_Goal_
In the article on South Africa's logistics crisis, who became the new chair of the Transnet board?

_Document passage_
= = = = = = =
South Africa’s other Eskom-sized crisis

 ·31 Jul 2023

Following hot on the heels of the Eskom electricity crisis, South Africa is also trying to make headway in resolving its logistics crisis – using the same resolution model.

According to Business Leadership South Africa chief executive Busi Mavuso, just like the National Electricity Crisis Committee (Necom) is working to resolve load shedding and energy shortages, businesses are working closely with the National Logistics Crisis Committee (NLCC).

Through the NLCC, government and business are working together to deal with the many challenges facing the country’s logistics sector, including blockages at ports which are costing companies billions.

“Several top CEOs with strong logistics and transport experience will work alongside top government leaders and Transnet senior executives. Business has agreed in principle to back the NLCC with funding, which will rely on the presidency’s effective Operation Vulindlela as secretariat,” Mavuso said.

“Recent progress by Transnet, and the establishment of the NLCC, indicate early positive momentum on dealing with the logistics crisis. It lags the effort on electricity, but the direction is the right one and with positive commitment by Transnet, government and business, it could achieve similar things.”

The chief executive highlighted the positive turns in the logistics sector:

  • Nine new members were appointed to the Transnet board, including new chair Andile Sangqu, the former head of Anglo American South Africa. This is a strong raft of experienced leaders with excellent business, logistics and public sector experience who can support CEO Portia Derby and CFO Nonkululeko Dlamini.

  • Transnet took a significant step forward to the concessioning of a large part of the Durban port, which handles 72% of Durban’s throughput, by announcing International Container Terminal Services, a Philippino operator that manages 34 terminals in 20 countries, as preferred bidder for a joint venture to upgrade Container Terminal Pier 2.
= = = = = = =
_Collected data_
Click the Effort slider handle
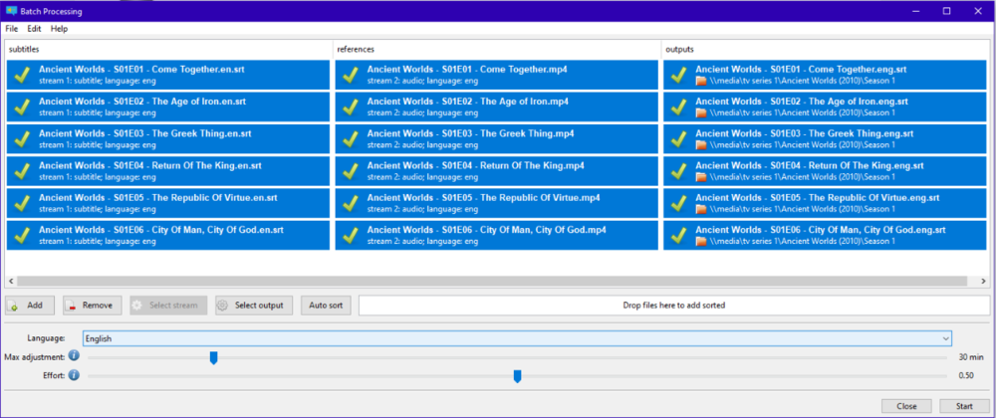 coord(517,375)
= = = = = = =
_Solution to this problem_
Andile Sangqu, the former head of Anglo American South Africa.